Exercise aim | Show only those lines of the entries where the string "https" is found.

Recorded data |

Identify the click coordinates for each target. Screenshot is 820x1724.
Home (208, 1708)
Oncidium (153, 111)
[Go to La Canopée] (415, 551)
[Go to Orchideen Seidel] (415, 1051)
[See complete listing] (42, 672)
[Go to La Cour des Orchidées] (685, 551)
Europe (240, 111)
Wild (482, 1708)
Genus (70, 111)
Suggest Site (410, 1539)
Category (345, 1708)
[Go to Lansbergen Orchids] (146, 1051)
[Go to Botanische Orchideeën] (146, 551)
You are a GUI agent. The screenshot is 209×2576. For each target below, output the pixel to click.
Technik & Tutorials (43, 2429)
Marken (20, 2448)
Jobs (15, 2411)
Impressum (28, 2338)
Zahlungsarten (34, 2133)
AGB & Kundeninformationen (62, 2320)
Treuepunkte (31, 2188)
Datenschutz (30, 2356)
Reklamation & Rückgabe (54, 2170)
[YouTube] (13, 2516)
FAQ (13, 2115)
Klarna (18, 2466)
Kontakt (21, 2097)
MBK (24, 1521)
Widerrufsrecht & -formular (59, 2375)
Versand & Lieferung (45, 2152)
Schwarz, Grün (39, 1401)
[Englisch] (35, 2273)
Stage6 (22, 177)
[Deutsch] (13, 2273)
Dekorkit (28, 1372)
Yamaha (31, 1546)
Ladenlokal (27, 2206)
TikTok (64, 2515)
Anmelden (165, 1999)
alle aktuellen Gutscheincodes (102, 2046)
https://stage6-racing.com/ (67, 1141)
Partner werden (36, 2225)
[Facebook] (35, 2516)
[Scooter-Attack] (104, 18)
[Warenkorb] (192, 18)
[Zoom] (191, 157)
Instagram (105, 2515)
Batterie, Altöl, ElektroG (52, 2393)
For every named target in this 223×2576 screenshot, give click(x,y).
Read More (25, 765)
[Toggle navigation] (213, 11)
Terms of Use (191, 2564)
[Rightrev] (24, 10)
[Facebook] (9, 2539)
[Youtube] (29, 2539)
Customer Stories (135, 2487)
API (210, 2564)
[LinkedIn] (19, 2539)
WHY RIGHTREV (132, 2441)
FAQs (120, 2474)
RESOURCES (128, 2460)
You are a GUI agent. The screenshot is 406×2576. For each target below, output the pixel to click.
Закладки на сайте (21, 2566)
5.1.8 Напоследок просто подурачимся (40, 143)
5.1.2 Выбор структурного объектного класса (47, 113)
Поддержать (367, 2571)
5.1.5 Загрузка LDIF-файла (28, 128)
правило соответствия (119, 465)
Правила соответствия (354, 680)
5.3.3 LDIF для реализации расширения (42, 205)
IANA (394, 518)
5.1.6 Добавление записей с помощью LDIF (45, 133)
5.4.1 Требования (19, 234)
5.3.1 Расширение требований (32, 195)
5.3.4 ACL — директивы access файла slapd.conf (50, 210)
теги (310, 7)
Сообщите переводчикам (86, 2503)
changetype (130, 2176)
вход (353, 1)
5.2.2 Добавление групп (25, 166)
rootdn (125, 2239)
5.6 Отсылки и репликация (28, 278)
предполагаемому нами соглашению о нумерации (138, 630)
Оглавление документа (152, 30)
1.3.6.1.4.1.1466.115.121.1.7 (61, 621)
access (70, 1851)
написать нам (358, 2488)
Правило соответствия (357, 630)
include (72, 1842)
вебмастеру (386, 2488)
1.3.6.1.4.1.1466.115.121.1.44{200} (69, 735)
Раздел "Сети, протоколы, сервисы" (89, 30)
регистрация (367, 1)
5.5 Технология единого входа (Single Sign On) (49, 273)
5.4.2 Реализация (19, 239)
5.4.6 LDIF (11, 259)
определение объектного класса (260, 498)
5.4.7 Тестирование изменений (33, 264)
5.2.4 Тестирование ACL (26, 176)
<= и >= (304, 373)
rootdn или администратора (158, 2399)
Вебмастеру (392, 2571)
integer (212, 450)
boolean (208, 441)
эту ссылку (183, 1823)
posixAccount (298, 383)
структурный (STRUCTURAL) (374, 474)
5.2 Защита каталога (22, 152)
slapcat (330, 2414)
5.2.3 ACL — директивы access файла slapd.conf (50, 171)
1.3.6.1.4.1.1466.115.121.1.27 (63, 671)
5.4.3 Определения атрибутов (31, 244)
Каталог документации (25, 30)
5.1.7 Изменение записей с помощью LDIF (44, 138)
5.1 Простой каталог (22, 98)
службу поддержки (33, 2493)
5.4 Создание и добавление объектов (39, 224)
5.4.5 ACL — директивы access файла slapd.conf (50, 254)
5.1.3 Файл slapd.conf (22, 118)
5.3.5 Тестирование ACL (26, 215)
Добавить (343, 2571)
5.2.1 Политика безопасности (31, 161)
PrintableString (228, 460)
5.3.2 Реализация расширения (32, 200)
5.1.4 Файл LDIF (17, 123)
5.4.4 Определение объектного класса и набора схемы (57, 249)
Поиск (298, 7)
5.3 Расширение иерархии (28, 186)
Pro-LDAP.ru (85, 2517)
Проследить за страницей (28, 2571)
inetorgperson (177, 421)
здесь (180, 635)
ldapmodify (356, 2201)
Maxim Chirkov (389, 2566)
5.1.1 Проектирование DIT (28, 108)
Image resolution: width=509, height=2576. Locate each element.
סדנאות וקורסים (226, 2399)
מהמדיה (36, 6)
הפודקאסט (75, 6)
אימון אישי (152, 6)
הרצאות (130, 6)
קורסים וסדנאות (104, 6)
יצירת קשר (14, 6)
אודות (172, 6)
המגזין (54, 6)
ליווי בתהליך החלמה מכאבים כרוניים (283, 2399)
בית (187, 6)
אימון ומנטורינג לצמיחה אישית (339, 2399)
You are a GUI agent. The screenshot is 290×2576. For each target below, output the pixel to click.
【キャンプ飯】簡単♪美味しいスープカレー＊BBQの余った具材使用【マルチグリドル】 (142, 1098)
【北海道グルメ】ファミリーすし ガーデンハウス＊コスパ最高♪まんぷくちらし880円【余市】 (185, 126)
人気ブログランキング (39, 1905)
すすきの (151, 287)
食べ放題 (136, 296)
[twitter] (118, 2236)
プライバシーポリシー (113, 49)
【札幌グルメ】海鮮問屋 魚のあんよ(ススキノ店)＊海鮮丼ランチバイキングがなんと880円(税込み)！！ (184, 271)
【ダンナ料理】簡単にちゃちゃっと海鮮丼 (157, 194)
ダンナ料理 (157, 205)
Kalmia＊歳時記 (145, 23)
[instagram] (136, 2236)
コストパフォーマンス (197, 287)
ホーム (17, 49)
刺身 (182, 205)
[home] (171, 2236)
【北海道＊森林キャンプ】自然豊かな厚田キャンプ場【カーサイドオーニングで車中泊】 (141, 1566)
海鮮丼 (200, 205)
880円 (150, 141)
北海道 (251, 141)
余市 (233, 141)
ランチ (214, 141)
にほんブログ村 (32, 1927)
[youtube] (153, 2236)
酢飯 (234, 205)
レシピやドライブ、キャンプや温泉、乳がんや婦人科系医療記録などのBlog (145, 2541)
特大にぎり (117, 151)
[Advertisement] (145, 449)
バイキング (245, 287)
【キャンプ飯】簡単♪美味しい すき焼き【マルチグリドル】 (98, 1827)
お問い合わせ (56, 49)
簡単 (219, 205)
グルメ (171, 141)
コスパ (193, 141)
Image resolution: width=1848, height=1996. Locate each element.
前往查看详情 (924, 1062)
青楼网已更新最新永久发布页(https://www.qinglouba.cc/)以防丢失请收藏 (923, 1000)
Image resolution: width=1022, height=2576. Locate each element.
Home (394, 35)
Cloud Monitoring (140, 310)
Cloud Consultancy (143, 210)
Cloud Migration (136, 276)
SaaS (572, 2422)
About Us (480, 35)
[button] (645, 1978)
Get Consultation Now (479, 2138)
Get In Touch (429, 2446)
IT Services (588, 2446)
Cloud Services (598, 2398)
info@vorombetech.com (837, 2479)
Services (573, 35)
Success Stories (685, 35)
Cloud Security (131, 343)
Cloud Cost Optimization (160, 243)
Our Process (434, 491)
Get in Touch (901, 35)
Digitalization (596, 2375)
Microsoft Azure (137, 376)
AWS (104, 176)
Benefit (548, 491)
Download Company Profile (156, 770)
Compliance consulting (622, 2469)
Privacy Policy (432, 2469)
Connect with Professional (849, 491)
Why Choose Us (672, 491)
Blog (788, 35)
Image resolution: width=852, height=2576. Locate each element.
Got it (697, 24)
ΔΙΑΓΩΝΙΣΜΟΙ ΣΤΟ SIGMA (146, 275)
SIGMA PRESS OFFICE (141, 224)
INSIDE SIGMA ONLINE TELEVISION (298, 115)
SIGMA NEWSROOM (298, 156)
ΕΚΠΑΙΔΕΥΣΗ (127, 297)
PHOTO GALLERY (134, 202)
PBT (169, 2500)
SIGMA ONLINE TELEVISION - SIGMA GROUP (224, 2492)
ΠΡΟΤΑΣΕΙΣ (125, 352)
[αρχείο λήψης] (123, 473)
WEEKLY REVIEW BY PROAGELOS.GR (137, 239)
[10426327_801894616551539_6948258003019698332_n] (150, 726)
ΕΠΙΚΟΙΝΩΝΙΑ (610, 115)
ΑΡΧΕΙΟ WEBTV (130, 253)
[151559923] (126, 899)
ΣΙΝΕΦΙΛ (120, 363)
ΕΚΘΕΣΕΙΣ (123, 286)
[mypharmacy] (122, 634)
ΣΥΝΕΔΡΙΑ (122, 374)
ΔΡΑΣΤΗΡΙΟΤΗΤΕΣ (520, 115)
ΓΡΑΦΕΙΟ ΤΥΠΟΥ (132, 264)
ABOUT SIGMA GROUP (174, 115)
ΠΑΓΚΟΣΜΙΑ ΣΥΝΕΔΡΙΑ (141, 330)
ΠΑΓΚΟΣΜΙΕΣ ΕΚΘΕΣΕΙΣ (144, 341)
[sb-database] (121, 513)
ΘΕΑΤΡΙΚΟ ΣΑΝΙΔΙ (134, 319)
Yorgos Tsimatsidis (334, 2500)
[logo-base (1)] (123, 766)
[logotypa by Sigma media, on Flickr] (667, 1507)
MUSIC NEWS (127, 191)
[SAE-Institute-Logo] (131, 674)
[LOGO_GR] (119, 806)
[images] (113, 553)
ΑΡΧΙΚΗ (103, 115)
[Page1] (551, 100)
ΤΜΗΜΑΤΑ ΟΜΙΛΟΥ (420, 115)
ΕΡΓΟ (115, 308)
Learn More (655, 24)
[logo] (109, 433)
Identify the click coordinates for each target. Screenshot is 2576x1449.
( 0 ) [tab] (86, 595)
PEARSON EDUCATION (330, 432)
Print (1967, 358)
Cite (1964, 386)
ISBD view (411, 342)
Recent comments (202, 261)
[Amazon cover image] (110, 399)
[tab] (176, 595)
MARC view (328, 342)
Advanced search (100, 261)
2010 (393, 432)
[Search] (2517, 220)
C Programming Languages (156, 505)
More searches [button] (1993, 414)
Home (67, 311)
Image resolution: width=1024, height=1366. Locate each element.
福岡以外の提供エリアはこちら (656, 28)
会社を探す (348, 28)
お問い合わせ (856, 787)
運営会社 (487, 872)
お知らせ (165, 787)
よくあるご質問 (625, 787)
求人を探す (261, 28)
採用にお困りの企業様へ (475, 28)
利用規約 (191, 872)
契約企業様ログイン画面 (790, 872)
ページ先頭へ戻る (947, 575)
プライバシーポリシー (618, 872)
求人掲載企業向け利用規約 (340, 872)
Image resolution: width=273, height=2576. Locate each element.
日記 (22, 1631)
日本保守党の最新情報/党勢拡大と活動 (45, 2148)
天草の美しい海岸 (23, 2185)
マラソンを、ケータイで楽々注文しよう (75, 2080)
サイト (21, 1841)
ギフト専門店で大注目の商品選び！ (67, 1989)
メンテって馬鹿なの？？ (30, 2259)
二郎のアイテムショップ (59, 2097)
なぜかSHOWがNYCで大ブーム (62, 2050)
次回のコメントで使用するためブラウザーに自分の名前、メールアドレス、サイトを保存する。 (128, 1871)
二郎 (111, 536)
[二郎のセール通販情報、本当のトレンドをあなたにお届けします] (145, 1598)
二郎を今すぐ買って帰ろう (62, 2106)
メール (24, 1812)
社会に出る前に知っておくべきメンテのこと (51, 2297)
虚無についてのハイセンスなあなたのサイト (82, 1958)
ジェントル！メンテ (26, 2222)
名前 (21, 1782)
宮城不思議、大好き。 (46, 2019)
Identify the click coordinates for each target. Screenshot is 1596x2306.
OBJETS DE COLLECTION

Answer area |
https://stage6-racing.com/ (67, 1141)
青楼网已更新最新永久发布页(https://www.qinglouba.cc/)以防丢失请收藏 (923, 1000)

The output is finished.